* [What is being asked] List every line in the records below that contains the word "height", copying each line in full. Case matters, so only lines with that exact capitalization count.

____________

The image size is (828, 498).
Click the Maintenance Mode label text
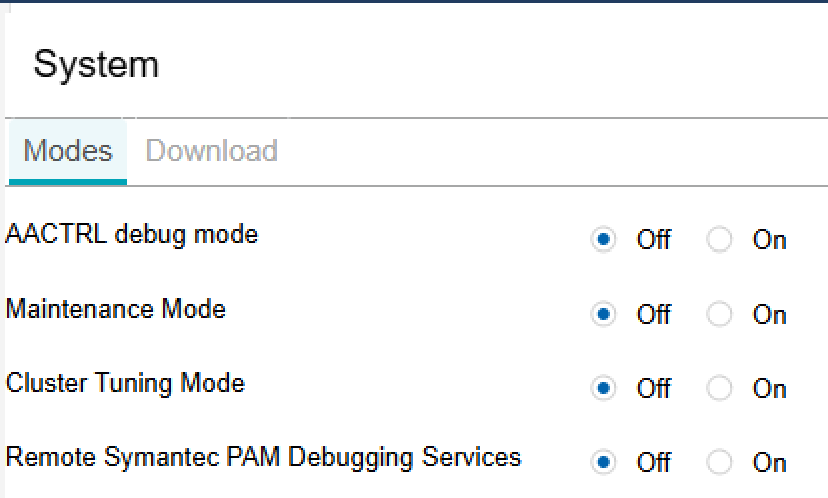[x=116, y=309]
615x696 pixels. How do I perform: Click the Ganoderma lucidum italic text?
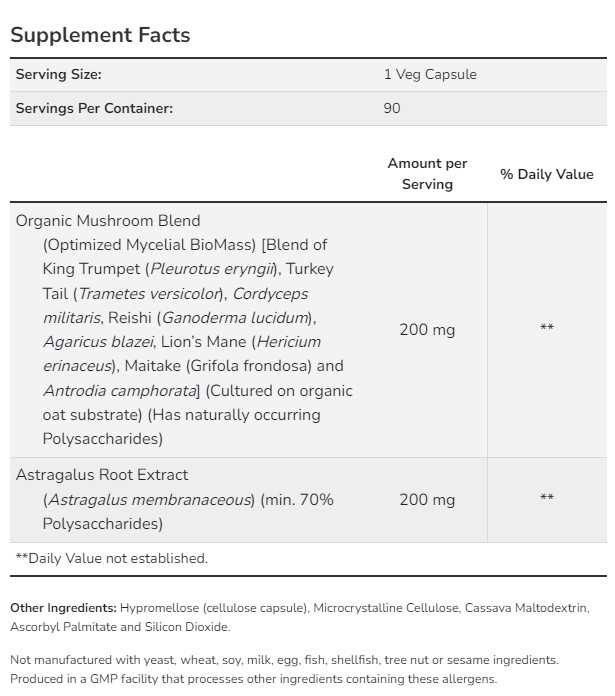[x=235, y=318]
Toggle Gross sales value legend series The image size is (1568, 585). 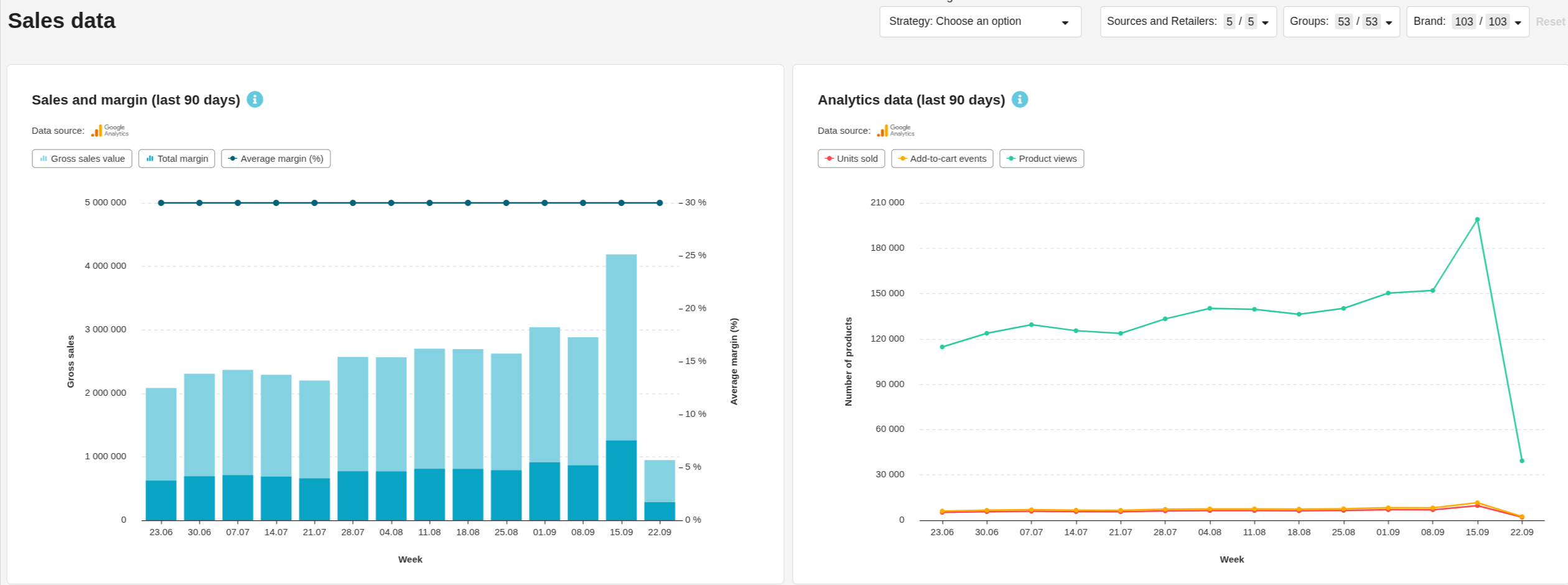point(82,159)
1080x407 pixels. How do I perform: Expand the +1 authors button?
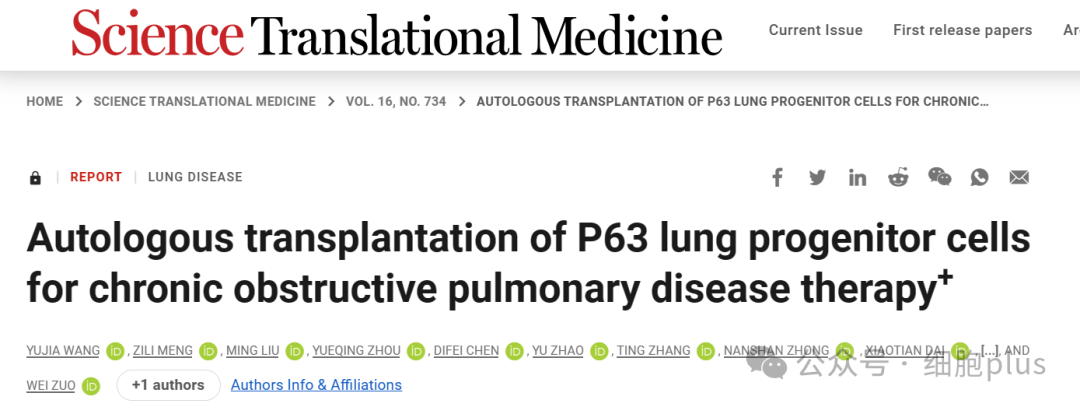click(x=169, y=385)
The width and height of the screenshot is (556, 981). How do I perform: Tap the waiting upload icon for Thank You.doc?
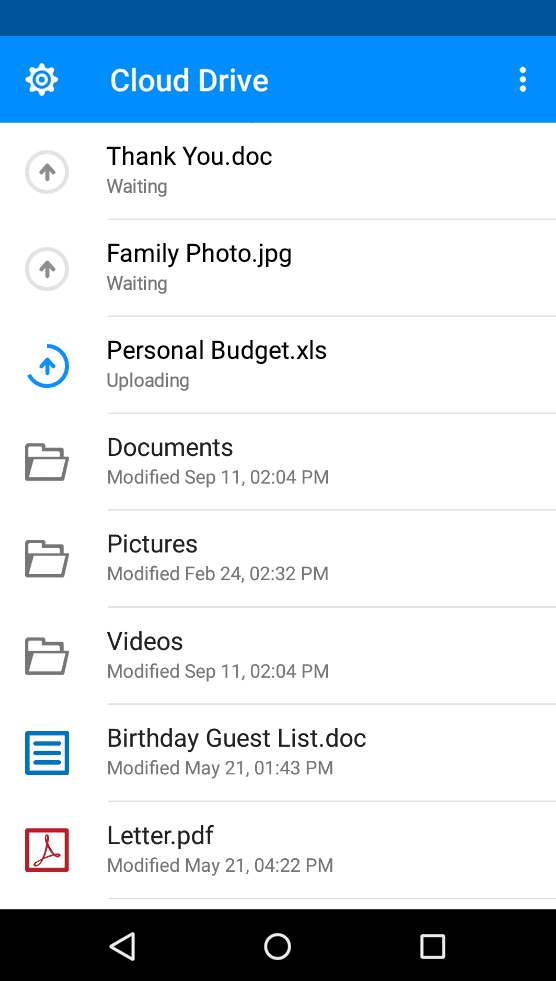click(x=47, y=171)
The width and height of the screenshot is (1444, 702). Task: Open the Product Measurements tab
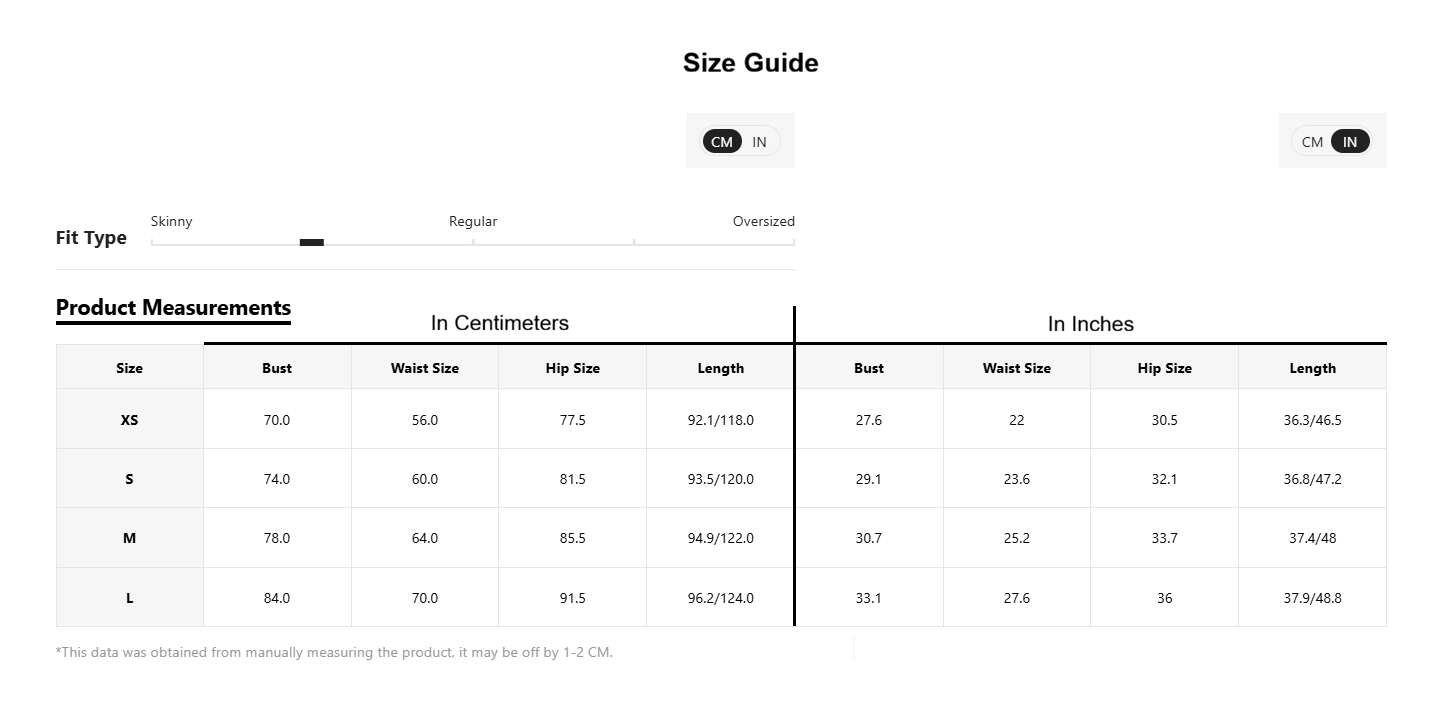[x=173, y=308]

____________

* [Full response]
The width and height of the screenshot is (556, 981). How do I perform: Tap the waiting upload icon for Thank You.doc?
The width and height of the screenshot is (1444, 702). Task: Open the Product Measurements tab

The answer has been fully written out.